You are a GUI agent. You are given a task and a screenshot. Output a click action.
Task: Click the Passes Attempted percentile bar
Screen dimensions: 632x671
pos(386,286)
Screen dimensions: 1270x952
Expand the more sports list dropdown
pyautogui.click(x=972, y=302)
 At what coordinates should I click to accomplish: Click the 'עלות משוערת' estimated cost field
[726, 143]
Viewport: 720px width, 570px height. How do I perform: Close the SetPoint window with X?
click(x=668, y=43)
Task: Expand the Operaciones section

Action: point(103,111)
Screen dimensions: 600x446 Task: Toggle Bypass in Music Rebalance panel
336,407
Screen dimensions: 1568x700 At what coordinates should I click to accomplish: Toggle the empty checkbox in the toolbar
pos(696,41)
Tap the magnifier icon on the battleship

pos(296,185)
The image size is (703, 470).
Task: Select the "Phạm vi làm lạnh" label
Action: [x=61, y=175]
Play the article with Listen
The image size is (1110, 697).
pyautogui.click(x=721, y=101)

==*==

What you return must match the data above character for character.

Solution to this task:
You are a GUI agent. You are given a task and a screenshot. Output a click action.
Task: Click the Passes Attempted percentile bar
Screen dimensions: 632x671
pos(386,286)
Screen dimensions: 1270x952
Expand the more sports list dropdown
pyautogui.click(x=972, y=302)
 At what coordinates should I click to accomplish: Click the 'עלות משוערת' estimated cost field
[726, 143]
Viewport: 720px width, 570px height. How do I perform: Close the SetPoint window with X?
click(x=668, y=43)
Task: Expand the Operaciones section

Action: point(103,111)
Screen dimensions: 600x446 Task: Toggle Bypass in Music Rebalance panel
336,407
Screen dimensions: 1568x700 At what coordinates should I click to accomplish: Toggle the empty checkbox in the toolbar
pos(696,41)
Tap the magnifier icon on the battleship

pos(296,185)
The image size is (703, 470).
Task: Select the "Phạm vi làm lạnh" label
Action: [x=61, y=175]
Play the article with Listen
The image size is (1110, 697).
pyautogui.click(x=721, y=101)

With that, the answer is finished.